Problem statement: According to the excerpt below about the 1966 Mizo uprising, on what date did Laldenga declare independence from India?

Selected excerpt:
+-------+

If the above description sounds like a terrible episode from, say, the Second World War, or a slice of timeline from a tinpot dictator’s banana republic from deep within the African continent, well, think again. It is a true incident from a less-talked-about part of India’s contemporary history, when then prime minister Indira Gandhi ordered the armed forces to crush the rebellion of the people of present-day Mizoram who called for independence.

 

Unthinkable in a modern society, you might say. Yet, considering the increasing narrative of muscled-up governments and chest-thumping leaderships around the world, not exactly implausible still, even in the 21st century — that is very much the contemporary relevance and urgency of Nikhil J. Alva’s just-released debut novel, If I Have To Be A Soldier. The paperback weaves history and fiction to come up with a potboiler that is easily a page-turner as well as a stark reminder of the unsavoury blood-soaked foundations on which our much-prided Union is built on.

 

It was exactly 58 years ago, on March 1, 1966, that Mizo leader and former Indian Army soldier Laldenga (Mizoram and most of northeast was then part of the state of Assam) declared independence from India, declaring the existence of the independent state of ‘Greater Mizoram’. Indira Gandhi, who had just taken over as premier and wanting to show off, especially to the syndicate of entrenched male Congress party leaders that she had mettle, ordered India’s defence forces to crush the secession. The result was a series of massacres and mayhem that did not stop with India bombing its own citizens five days later, on March 5 (The Mizo insurgency came to a close only with a peace accord in the mid-eighties, and Laldenga becoming the first chief minister of the federated state).

+-------+

Extracted records:
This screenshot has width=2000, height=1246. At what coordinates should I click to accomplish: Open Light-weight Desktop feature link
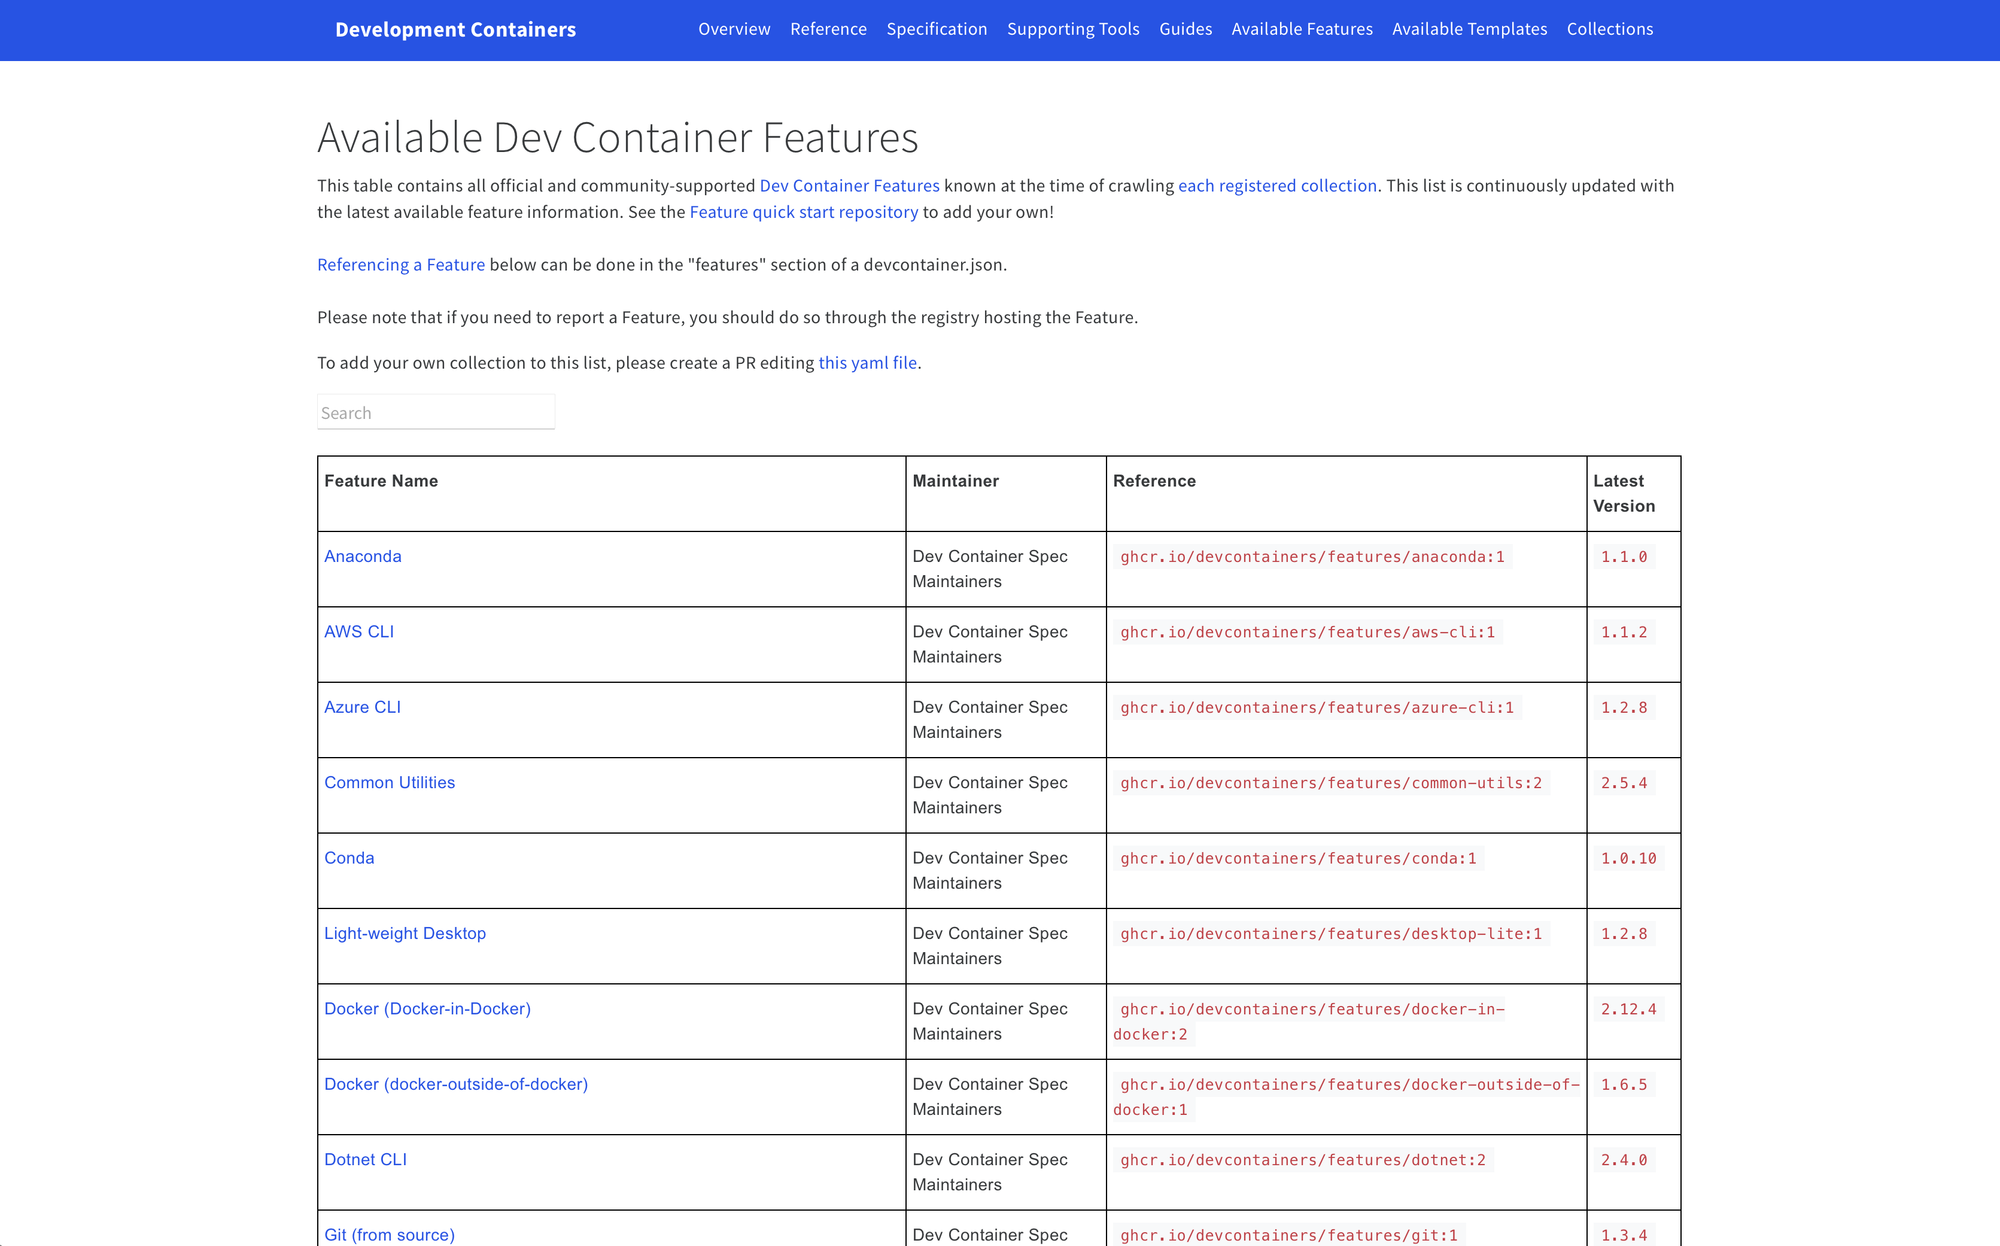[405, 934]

+-------+

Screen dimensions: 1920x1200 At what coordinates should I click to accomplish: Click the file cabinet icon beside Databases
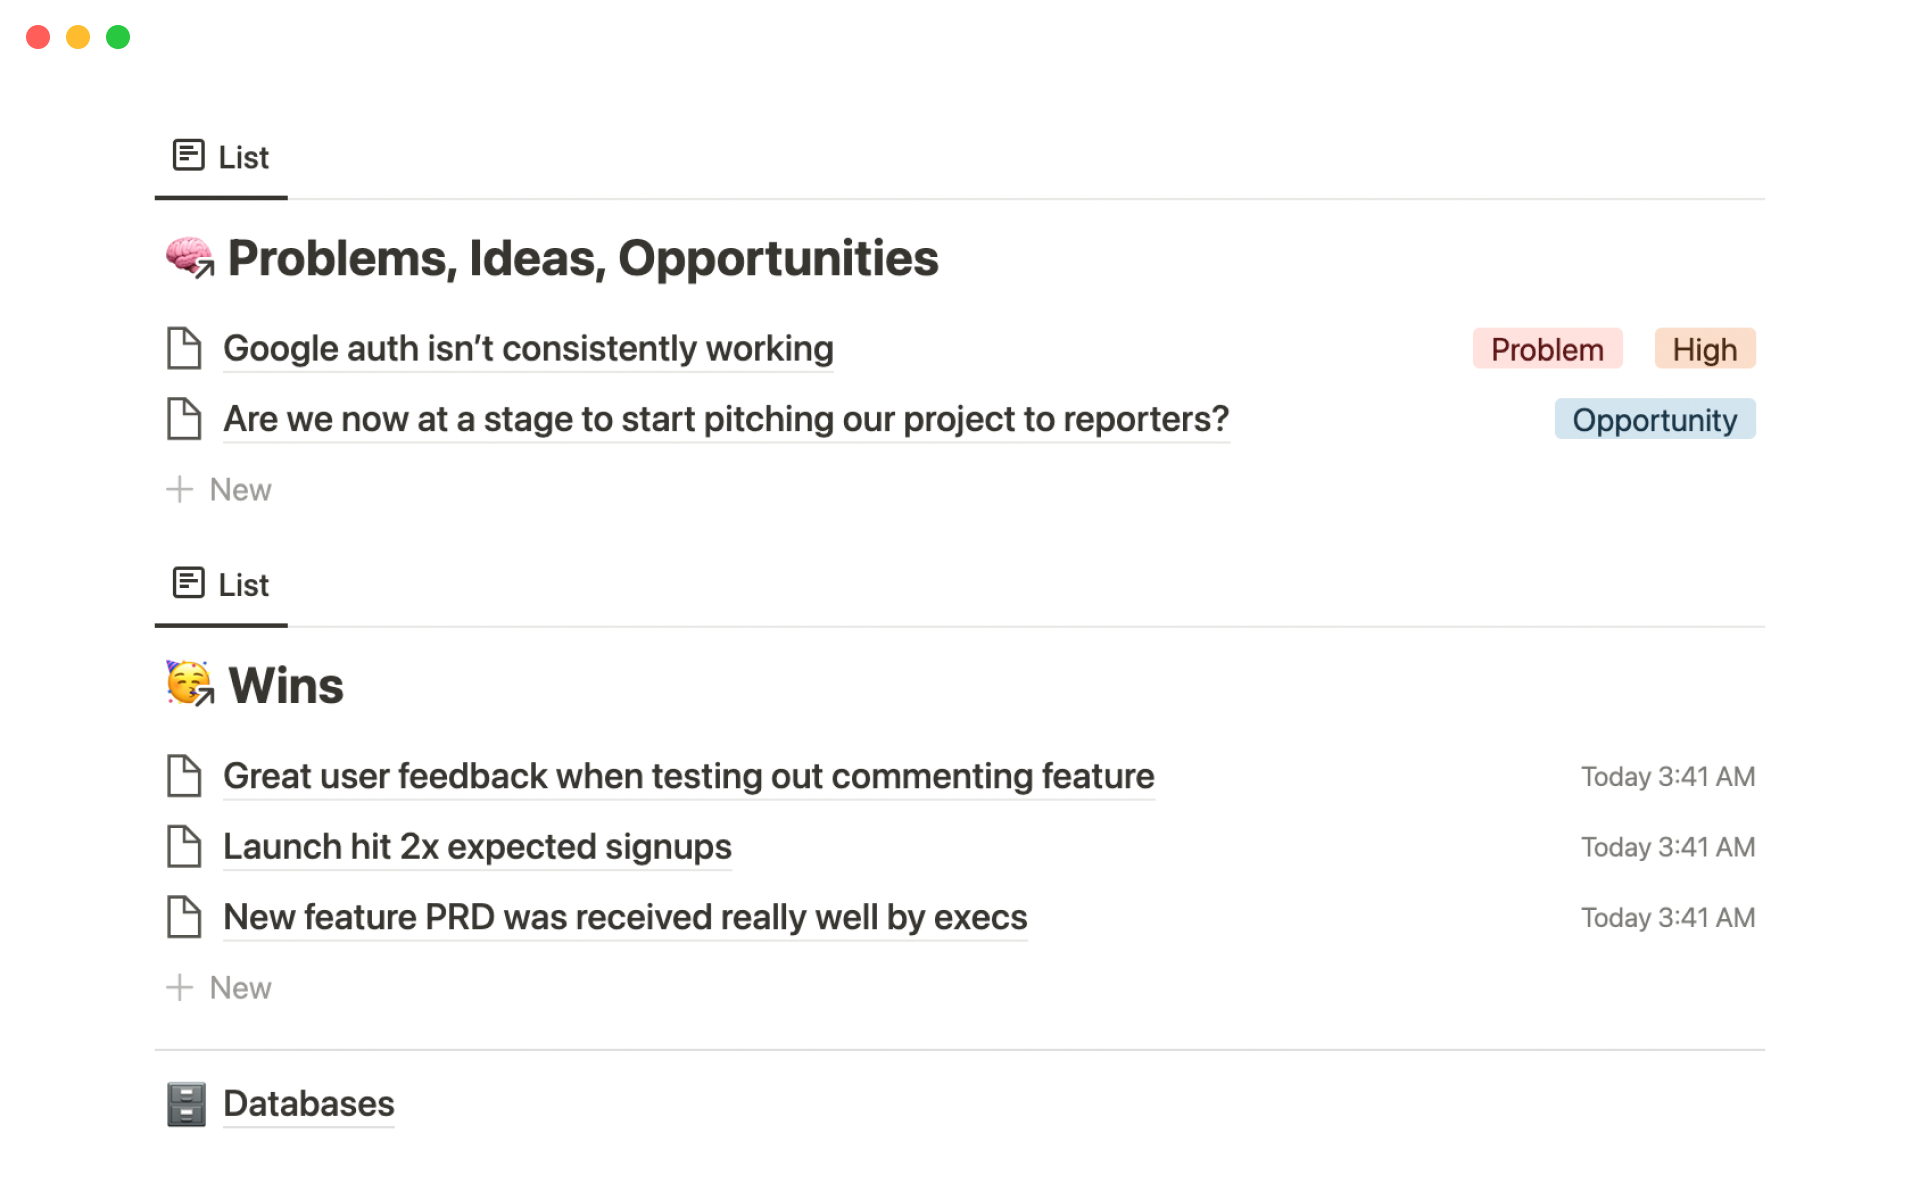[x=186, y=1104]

+-------+

Problem solution: March 1, 1966